▶ **Goal of the exercise**:
Each line of the data below from the one holding "Viewport: 640px width, 503px height." to the one holding "Task: Open the 一覧 view dropdown", inclusive, is to be reproduced exactly; no other line belongs in the answer.

━━━━━━━━

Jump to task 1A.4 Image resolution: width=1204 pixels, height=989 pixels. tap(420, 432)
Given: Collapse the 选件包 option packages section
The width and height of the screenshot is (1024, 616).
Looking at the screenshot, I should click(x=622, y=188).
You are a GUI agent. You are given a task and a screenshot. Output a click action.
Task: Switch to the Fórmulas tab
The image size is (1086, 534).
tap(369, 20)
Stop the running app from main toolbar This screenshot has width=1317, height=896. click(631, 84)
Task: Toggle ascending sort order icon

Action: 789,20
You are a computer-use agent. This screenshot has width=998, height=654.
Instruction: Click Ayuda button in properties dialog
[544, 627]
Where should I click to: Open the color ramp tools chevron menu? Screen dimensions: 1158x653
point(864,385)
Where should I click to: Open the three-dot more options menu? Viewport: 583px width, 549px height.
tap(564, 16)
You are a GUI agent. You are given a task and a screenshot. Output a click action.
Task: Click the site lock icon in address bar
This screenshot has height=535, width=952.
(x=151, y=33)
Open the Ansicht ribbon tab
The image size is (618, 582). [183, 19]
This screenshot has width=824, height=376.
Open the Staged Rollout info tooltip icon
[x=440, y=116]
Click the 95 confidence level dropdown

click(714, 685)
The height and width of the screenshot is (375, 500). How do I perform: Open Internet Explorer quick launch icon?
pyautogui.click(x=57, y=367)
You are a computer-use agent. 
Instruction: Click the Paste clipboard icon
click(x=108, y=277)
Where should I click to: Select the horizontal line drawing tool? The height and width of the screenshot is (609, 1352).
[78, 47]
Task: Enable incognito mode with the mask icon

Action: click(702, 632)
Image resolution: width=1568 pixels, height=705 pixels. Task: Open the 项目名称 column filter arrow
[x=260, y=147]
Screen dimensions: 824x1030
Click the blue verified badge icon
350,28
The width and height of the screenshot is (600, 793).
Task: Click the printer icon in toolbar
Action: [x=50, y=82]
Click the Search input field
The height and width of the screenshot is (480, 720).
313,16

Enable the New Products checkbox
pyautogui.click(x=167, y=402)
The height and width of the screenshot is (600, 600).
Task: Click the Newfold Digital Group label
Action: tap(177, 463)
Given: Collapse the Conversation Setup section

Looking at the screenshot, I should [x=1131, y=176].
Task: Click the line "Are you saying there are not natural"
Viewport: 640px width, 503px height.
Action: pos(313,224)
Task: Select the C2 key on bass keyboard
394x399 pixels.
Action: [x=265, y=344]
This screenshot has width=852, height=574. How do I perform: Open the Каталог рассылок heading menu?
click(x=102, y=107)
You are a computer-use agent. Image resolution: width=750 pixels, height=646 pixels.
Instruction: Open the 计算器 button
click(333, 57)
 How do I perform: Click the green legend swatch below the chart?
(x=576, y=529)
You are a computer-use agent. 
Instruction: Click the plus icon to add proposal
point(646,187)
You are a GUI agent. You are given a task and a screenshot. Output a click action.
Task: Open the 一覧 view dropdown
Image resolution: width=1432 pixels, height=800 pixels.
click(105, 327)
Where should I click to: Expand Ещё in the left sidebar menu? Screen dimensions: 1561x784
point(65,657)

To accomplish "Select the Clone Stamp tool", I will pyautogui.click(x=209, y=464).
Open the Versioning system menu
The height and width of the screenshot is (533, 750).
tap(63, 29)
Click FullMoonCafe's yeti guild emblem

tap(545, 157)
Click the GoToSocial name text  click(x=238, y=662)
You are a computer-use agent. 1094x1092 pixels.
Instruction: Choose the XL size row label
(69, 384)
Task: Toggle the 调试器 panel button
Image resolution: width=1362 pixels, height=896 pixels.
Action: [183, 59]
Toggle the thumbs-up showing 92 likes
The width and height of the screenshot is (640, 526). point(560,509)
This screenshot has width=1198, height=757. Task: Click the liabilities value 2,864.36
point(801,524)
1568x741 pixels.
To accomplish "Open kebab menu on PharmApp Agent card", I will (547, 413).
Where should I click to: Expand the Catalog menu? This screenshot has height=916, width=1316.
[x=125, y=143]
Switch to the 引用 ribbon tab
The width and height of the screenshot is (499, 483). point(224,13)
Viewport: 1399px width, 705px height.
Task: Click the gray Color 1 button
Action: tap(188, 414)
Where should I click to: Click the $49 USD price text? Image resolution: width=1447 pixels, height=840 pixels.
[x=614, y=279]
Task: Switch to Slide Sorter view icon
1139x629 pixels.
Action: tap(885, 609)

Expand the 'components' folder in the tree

━━━━━━━━

▶ **Answer space**:
Viewport: 640px width, 503px height.
Action: pos(313,224)
Task: Select the C2 key on bass keyboard
394x399 pixels.
Action: [x=265, y=344]
This screenshot has width=852, height=574. How do I perform: Open the Каталог рассылок heading menu?
click(x=102, y=107)
You are a computer-use agent. Image resolution: width=750 pixels, height=646 pixels.
Instruction: Open the 计算器 button
click(333, 57)
 How do I perform: Click the green legend swatch below the chart?
(x=576, y=529)
You are a computer-use agent. 
Instruction: Click the plus icon to add proposal
point(646,187)
You are a GUI agent. You are given a task and a screenshot. Output a click action.
Task: Open the 一覧 view dropdown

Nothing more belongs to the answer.